Laura Ingalls Wilder, the author known for the “Little House on the Prairie” series, captured the attention of American school children by the stories of her childhood and youth. Born in 1867, Wilder was 65 when her first book was published and 76 when the eighth book came off the press. The ninth and final manuscript was found after Wilder’s death and published in its original draft form in 1971.

Associate Justice Oliver Wendell Holmes Jr., who retired from the U.S. Supreme Court in 1932 at the age of 90, once said, “Old is fifteen years older than I am now.”

According to the U.S. Census Bureau, more than 16 percent of Alabama’s 4.8 million people are over the age of 65. The average life expectancy in the United States is 81 years for women and 76 years for men.

No one is too old

In 2 Corinthians, Paul tells the Christians at Corinth that regardless of your age or your circumstances in life, God expects us to be faithful. No one is ever too old to serve the Lord. God can use seniors in miraculous ways.

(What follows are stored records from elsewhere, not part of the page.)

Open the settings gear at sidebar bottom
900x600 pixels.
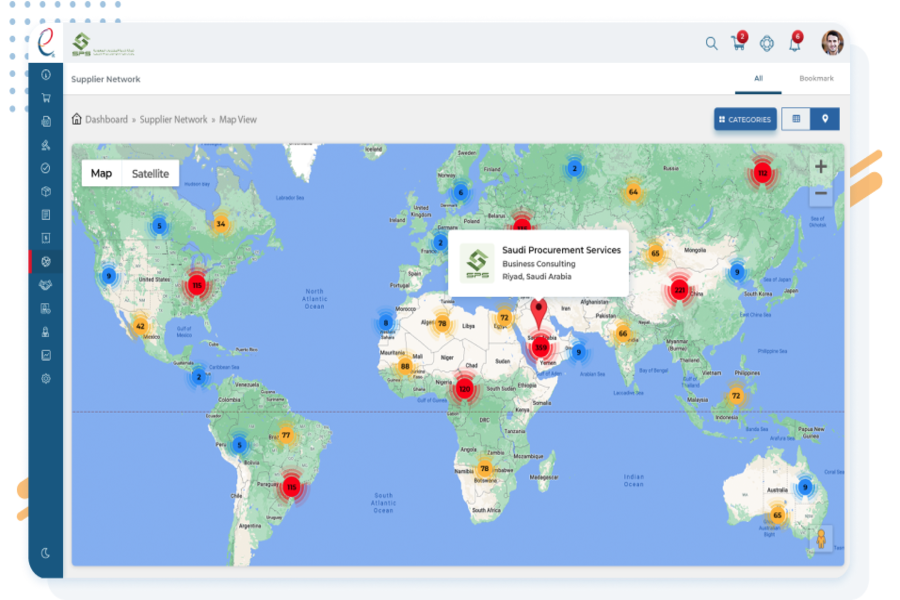point(46,378)
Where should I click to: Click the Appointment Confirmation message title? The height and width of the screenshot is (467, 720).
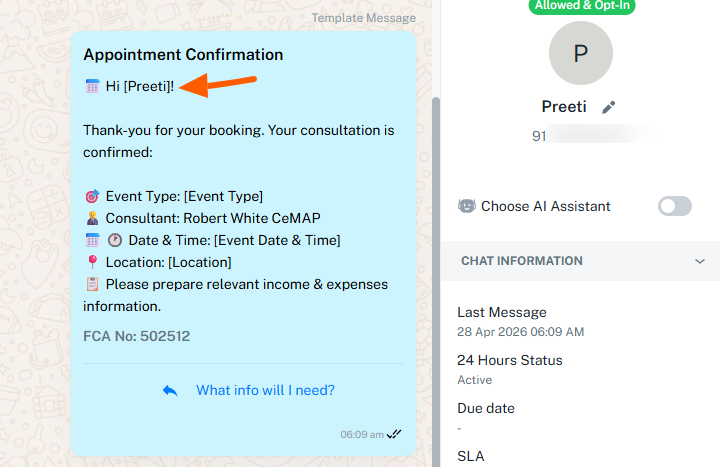[183, 55]
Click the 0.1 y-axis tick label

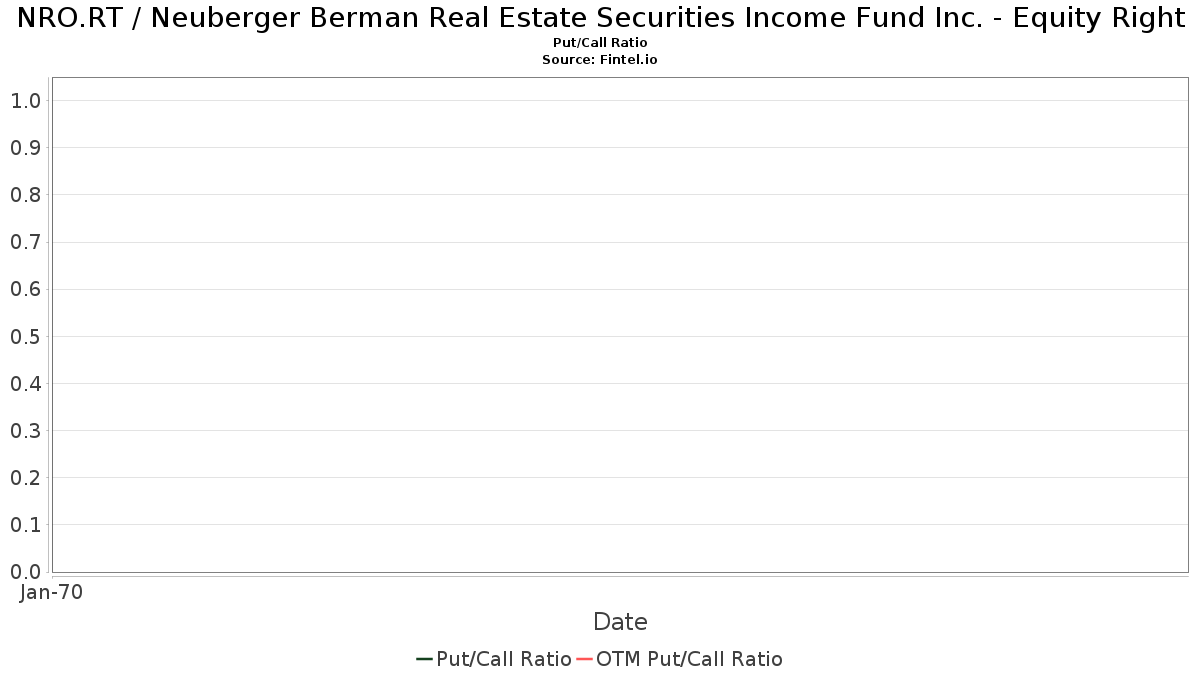pyautogui.click(x=25, y=525)
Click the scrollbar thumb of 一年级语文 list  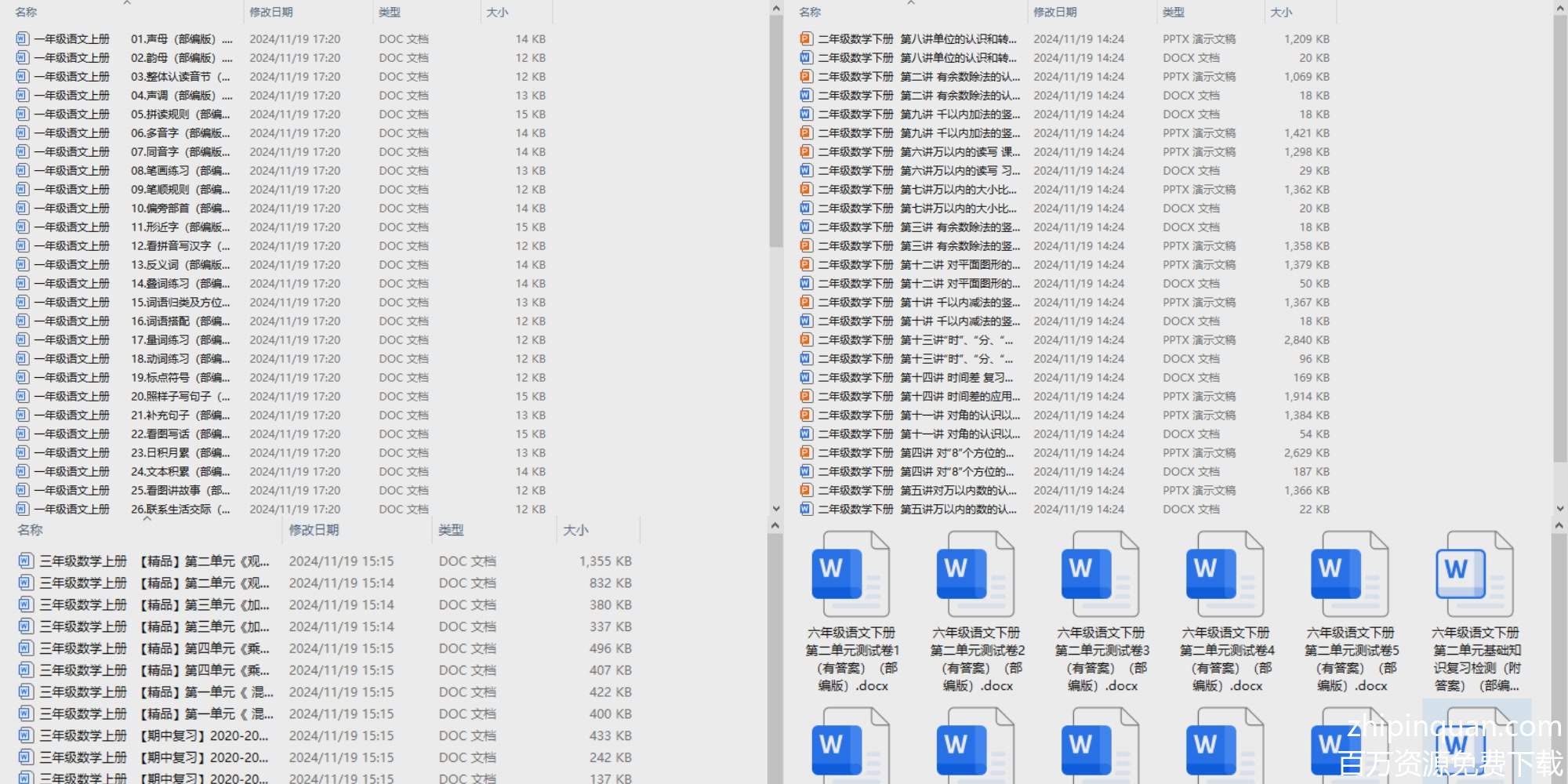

Never let it be said, “We have served our time.”

Rick Evans, pastor of Dalraida Baptist Church, Montgomery, said he believes in his church’s strong and active senior adult program known as “New Beginnings.”

The program encourages those in the fellowship who are 55 and over to develop mature spiritual growth and to enhance their lives. That includes small group studies, evangelistic outreach and fellowship events.

“Approximately 50 percent of our congregation are seniors,” Evans said. “In our church, we believe fellowship is essential. Like other areas, we have widows and widowers who enjoy an active program our church provides. Our homebound ministry has volunteers who deliver literature, make monthly visits and provide a monthly meal.”

What are some ways you can get involved in your own church and community as a senior?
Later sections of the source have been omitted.